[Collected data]
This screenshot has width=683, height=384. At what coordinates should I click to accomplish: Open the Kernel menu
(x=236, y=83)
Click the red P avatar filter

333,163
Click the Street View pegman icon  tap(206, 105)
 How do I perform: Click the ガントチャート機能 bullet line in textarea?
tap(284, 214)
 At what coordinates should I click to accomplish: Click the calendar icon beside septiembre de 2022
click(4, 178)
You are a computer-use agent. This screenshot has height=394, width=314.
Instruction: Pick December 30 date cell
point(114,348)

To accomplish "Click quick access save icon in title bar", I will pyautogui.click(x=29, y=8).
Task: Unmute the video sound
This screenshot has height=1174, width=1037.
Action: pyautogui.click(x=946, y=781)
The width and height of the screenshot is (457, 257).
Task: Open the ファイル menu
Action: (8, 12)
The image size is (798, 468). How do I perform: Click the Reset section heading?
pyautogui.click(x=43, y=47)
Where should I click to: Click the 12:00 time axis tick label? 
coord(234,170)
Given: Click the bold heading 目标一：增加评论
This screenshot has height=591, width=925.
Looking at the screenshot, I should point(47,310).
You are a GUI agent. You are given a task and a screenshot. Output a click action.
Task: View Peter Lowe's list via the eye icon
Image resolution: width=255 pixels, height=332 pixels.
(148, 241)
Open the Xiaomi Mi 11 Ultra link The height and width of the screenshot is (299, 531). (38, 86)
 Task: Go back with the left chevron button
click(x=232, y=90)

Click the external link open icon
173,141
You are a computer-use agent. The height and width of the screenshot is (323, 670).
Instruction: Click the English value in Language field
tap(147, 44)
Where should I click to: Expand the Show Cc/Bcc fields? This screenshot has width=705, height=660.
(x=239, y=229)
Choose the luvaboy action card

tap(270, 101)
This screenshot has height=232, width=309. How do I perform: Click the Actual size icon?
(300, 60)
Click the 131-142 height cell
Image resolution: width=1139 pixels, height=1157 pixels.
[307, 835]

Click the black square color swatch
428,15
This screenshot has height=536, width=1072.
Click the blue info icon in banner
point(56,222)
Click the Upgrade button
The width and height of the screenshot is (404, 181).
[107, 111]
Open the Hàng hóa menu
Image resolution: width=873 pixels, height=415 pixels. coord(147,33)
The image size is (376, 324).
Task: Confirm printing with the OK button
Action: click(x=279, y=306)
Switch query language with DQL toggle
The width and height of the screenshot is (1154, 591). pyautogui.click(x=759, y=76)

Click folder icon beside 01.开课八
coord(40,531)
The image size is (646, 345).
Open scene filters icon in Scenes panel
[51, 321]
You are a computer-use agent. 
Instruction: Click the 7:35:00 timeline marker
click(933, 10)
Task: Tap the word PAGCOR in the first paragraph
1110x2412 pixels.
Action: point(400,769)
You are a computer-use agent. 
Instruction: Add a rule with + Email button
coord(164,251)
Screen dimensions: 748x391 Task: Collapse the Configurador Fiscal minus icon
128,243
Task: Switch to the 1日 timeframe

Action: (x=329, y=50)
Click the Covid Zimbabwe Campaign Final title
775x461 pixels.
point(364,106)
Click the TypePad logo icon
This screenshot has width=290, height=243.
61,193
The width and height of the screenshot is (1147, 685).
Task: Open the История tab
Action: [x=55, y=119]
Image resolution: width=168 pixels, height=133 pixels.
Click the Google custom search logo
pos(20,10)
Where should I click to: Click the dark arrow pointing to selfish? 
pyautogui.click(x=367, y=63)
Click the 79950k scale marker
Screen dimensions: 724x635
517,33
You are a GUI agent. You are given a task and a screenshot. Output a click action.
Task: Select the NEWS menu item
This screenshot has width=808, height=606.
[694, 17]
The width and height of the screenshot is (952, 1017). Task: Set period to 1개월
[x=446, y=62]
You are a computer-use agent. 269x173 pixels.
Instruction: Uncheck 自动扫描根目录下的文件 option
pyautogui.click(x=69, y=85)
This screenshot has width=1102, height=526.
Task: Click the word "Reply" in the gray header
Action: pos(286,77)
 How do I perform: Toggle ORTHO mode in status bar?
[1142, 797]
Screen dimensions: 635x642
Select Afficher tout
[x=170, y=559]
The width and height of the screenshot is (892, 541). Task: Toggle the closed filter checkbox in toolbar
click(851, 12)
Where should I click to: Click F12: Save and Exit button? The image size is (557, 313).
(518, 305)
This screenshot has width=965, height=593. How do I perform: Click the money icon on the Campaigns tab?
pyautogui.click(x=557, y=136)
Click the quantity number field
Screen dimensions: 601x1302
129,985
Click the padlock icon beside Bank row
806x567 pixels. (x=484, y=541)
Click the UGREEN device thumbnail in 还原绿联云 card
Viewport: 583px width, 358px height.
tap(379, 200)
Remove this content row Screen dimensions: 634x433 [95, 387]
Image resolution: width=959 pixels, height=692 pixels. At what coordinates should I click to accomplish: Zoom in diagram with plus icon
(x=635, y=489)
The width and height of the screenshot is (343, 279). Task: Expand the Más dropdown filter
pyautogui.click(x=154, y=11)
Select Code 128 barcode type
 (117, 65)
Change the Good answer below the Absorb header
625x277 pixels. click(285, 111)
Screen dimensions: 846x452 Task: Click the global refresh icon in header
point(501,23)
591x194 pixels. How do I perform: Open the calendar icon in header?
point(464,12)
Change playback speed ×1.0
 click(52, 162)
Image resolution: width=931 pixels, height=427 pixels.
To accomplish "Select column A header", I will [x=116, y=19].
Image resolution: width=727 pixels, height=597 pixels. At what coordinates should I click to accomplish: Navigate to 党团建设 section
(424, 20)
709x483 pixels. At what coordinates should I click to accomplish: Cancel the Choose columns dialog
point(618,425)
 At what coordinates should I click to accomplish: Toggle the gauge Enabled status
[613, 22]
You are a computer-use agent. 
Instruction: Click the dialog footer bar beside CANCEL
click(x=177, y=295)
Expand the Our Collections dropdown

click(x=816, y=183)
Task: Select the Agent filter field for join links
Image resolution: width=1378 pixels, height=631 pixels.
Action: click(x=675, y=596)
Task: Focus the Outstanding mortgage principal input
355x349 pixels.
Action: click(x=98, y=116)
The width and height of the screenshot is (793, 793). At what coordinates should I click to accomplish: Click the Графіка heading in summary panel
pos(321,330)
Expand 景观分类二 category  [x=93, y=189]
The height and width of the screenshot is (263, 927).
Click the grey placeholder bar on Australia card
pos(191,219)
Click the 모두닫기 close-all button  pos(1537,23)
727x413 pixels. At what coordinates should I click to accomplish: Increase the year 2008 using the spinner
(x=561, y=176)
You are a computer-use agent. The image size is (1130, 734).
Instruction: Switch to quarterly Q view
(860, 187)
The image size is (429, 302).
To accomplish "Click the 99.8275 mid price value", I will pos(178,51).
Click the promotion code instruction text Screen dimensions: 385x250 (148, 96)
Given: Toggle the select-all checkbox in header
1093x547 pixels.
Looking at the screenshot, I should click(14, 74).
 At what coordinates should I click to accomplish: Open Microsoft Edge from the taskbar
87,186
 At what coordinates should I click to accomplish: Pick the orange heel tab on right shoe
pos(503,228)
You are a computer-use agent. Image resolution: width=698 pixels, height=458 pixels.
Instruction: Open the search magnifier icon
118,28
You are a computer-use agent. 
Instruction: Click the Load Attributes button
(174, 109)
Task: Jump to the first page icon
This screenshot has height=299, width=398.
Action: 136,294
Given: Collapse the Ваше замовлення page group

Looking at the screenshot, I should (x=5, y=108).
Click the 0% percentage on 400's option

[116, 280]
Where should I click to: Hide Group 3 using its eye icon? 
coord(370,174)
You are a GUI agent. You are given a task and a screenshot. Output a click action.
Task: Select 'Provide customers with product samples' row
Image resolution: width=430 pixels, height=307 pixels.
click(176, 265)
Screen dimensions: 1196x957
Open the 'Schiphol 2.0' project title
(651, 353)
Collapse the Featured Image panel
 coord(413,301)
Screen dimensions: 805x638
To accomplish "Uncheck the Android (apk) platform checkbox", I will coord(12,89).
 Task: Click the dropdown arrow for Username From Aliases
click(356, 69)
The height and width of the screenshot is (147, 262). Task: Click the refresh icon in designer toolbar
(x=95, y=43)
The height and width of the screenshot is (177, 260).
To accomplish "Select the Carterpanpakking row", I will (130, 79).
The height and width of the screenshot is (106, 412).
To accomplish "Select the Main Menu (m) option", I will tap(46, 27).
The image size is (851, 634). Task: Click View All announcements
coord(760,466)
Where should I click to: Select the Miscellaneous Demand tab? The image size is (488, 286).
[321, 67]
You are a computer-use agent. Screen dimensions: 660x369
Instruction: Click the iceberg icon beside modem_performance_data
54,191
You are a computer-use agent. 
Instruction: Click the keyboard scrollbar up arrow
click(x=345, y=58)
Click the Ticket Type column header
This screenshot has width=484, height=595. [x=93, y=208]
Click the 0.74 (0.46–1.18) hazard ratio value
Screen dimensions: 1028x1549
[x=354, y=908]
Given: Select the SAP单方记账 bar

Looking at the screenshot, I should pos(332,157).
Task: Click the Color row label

### WHAT IS NEEDED
Only lines with the word "will" count here; copy every one from the records.

### ANSWER BELOW
To accomplish "Click quick access save icon in title bar", I will pyautogui.click(x=29, y=8).
To accomplish "Select column A header", I will [x=116, y=19].
To accomplish "Click the 99.8275 mid price value", I will pos(178,51).
To accomplish "Uncheck the Android (apk) platform checkbox", I will coord(12,89).
To accomplish "Select the Carterpanpakking row", I will (130, 79).
To accomplish "Select the Main Menu (m) option", I will tap(46, 27).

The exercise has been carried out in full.